Solo Dios lo sabe

Mr Allison y la hermana Ángela solos en una isla del Pacífico

El marine todo fuerza bruta, que viene de los bajos fondos y que ha pasado por muchos reformatorios y, según él mismo, con poco cerebro (Robert Mitchum) y la monja delicada, educada, inteligente y, como se intuye, de buena familia (Deborah Kerr) quedan atrapados en una isla del Pacífico en la Segunda Guerra Mundial con el acecho continúo de los japoneses. Así John Huston, seis años después de La Reina de África, vuelve a ponerse frente a una historia de amor imposible entre dos seres opuestos en circunstancias extremas. En Solo Dios lo sabe, Robert Mitchum se pone en la piel de un personaje…, Mr. Allison (como siempre le llama la hermana Ángela), que tiene todas las características del tipo duro en tiempos de guerra pero que a la vez posee una sensibilidad y ternura que desarma.

Si hay algo además que también se transmite en esta película es la química existente entre sus dos protagonistas, Robert Mitchum y Deborah Kerr (que protagonizaron posteriormente más películas juntos). Si bien con los protagonistas de La Reina de África también se notaba esta química mágica (Katharine Hepburn, Humphrey Bogart), en Solo Dios lo sabe siempre se juega con una tensión sexual no resuelta y el metraje destila una sensualidad tierna y suave, siendo el responsable del erotismo extremo un Robert Mitchum que exhibe su cuerpo de hombre duro. Por otra parte, la película cuenta con maravillosas e inolvidables secuencias una historia de amor imposible por incompatibilidades de profesiones y creencias. Y si bien no alcanzan la plenitud física, sí consuman una fuerte unión espiritual, así las últimas palabras de la hermana Ángela a Mr. Allison es que siempre será su compañero espiritual.

Solo Dios lo sabe combina a la perfección un cine de aventuras, con fondo bélico, y una historia de amor especial con delicados detalles para ir contándola. Y tampoco falta el humor. Las conversaciones entre la hermana Ángela y Mr. Allison no tienen desperdicio. Como esa primera toma de contacto en que ambos explican sus vidas y sus convicciones y cómo se sienten identificados (después de haber explicado cómo han terminado en dicha isla).

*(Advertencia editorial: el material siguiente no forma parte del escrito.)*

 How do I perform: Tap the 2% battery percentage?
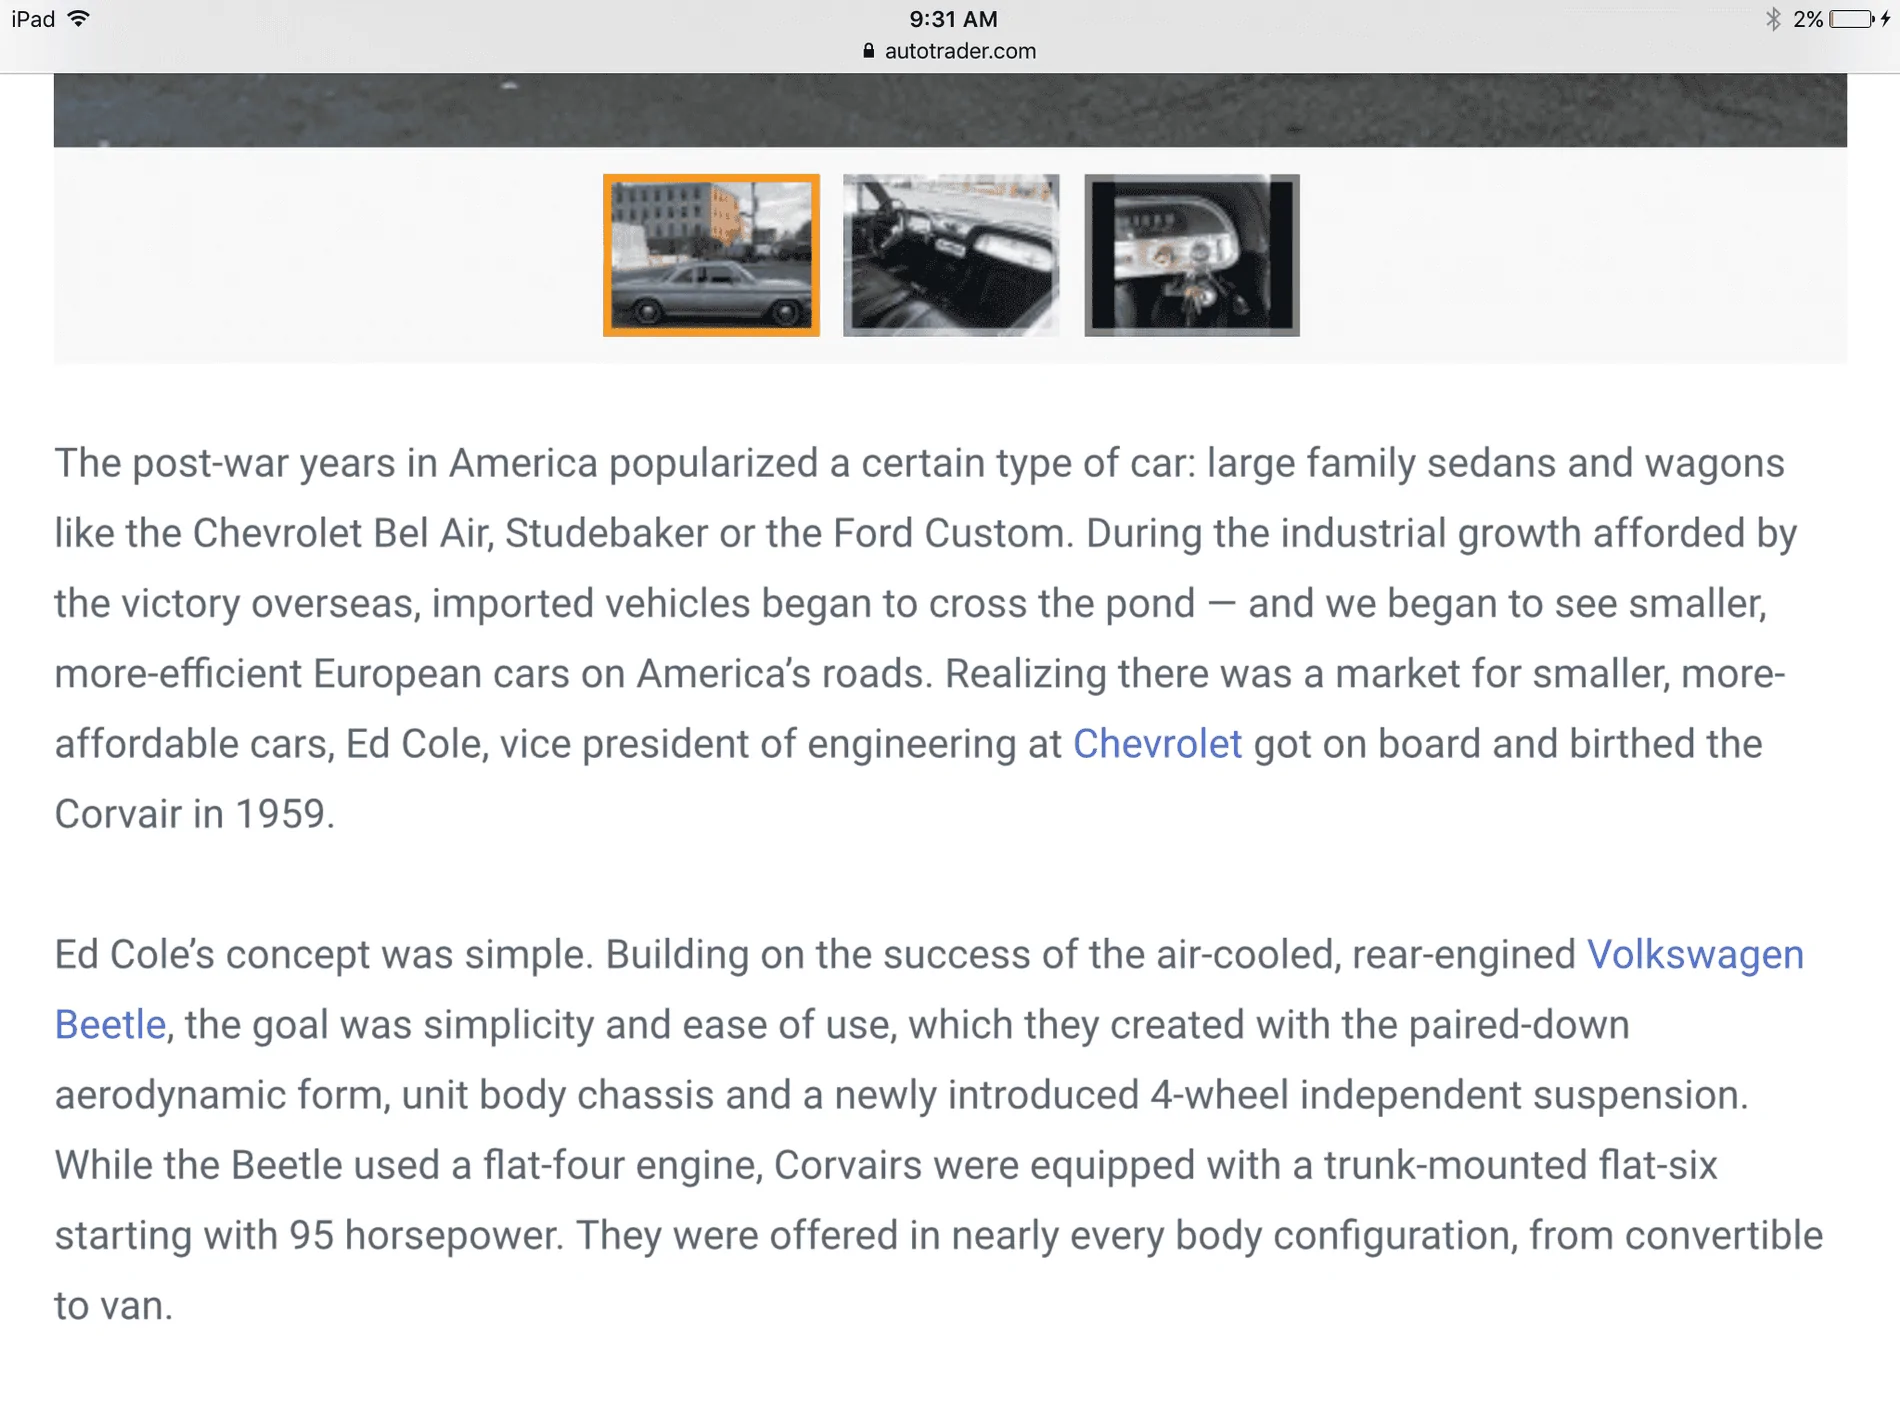[x=1807, y=19]
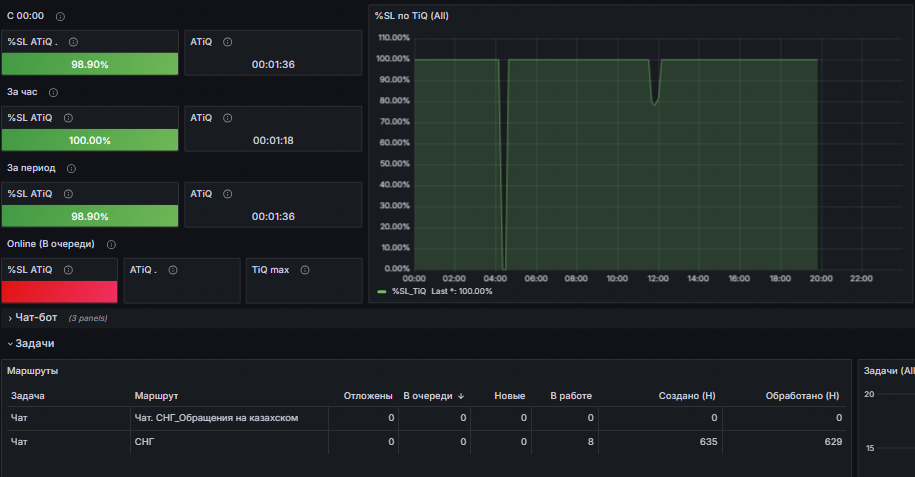Sort table by Создано (Н) column

[x=687, y=396]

Él cuenta su vida como marine, sus principios y sus compromisos y ella le narra su vida como monja, sus principios y sus compromisos. Los dos establecen una relación de respeto, admiración y ayuda mutua para su supervivencia, que se ve desde su primera aventura juntos: la caza de la tortuga. Sin embargo, la imposibilidad del amor físico, y la posibilidad de que su estancia en la isla se alargue más de lo que piensan, estallará una noche de lluvia y tormenta en que Mr. Allison se emborracha con sake… y donde la hermana Ángela huye de la cabaña que comparten. Cuando Mr. Allison la encuentra al día siguiente, esta ha caído enferma y él se siente tremendamente culpable. Y así se lo dice cuando ella se recupera, Mr Allison, todo ternura, le confiesa que no debería haberse asustado de él, que jamás le haría daño…, que antes se moriría. Y ella lo mira con amor y le confiesa también que no tenía miedo, que huía de ella misma y de la verdad que se desprendía de las palabras de él…

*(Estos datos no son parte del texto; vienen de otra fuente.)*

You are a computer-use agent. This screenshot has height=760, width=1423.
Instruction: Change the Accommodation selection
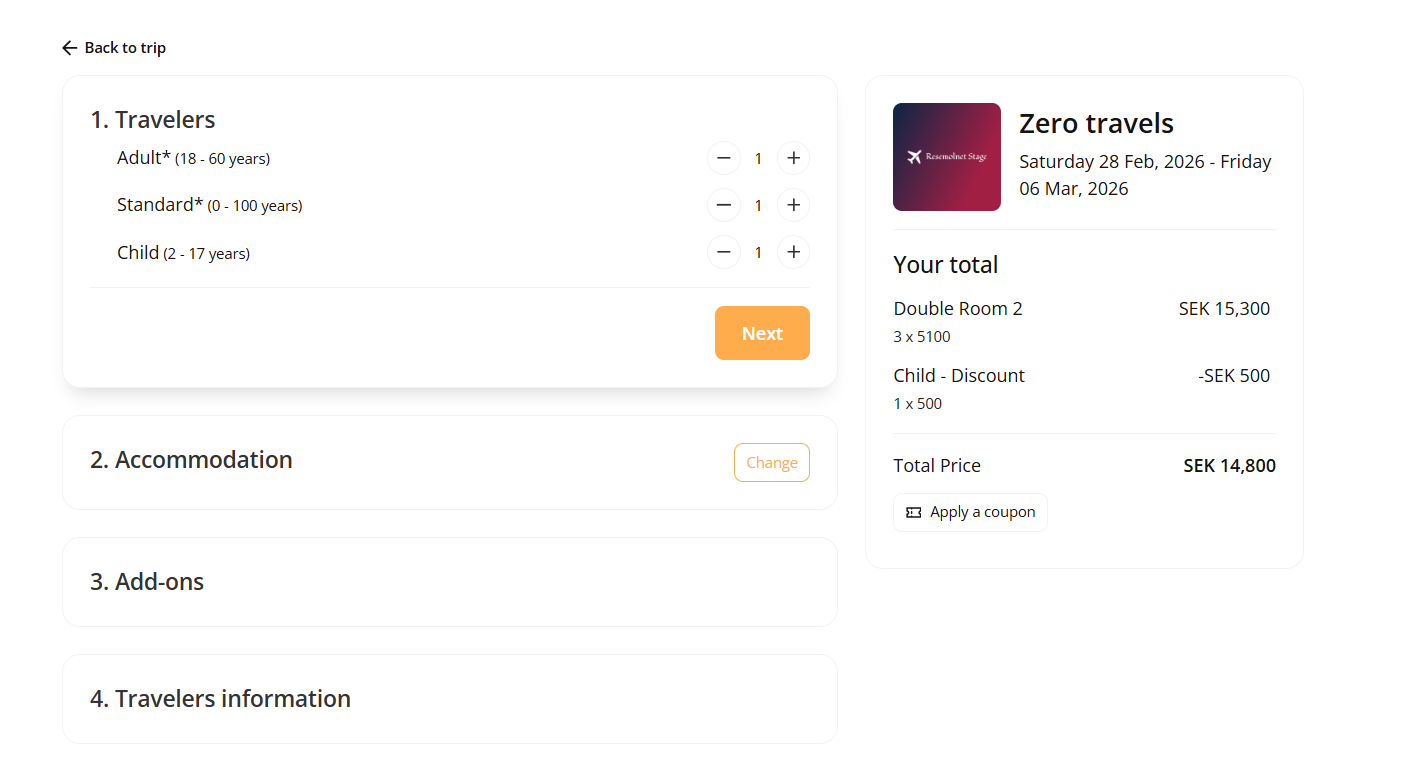(771, 462)
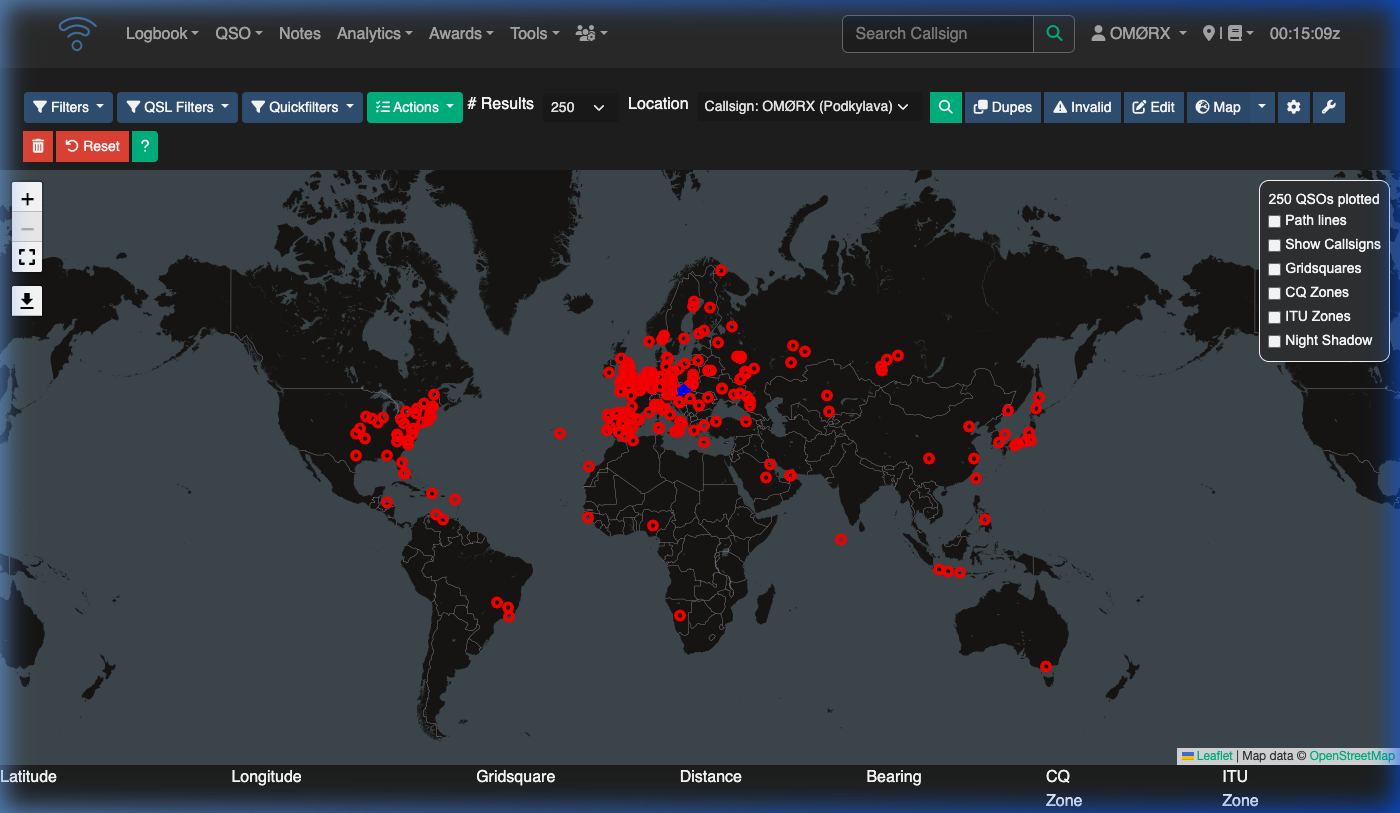Turn on Show Callsigns on the map
The image size is (1400, 813).
(1274, 245)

A la vez que se va tejiendo la historia entre ambos, la aventura está garantizada por la presencia física de los japoneses en la isla… y la tensión sube en cada fotograma pues tienen que evitar que les localicen. Ambos tienen que vivir ocultos en una cueva y en dos ocasiones Mr. Allison debe visitar el campamento para conseguir provisiones y mantas. Y esas dos visitas están realizadas con el suspense necesario pues hasta el final no se sabe si saldrá con éxito o no y si conseguirá o no el objetivo deseado. Además también en el último enfrentamiento que se produce en la isla, y que además supondrá el fin de su convivencia, será crucial la presencia del marine para llevar un plan adelante que facilite el desembarco de sus compañeros (en este caso, no como en La Reina de África, es más pasiva en la acción final el personaje femenino).

Solo Dios lo sabe es de esas películas que por mucho tiempo que pase se recuerdan con cariño y al volver a verlas, se recupera de nuevo las mismas sensaciones y buenas vibraciones que provocan en cada nuevo visionado. Y Robert Mitchum como Mr Allison combina erotismo y sensibilidad, además de no abandonar su mirada y ademanes de hombre duro, creando un personaje inolvidable que forma parte de la galería de perdedores de la filmografía de John Huston.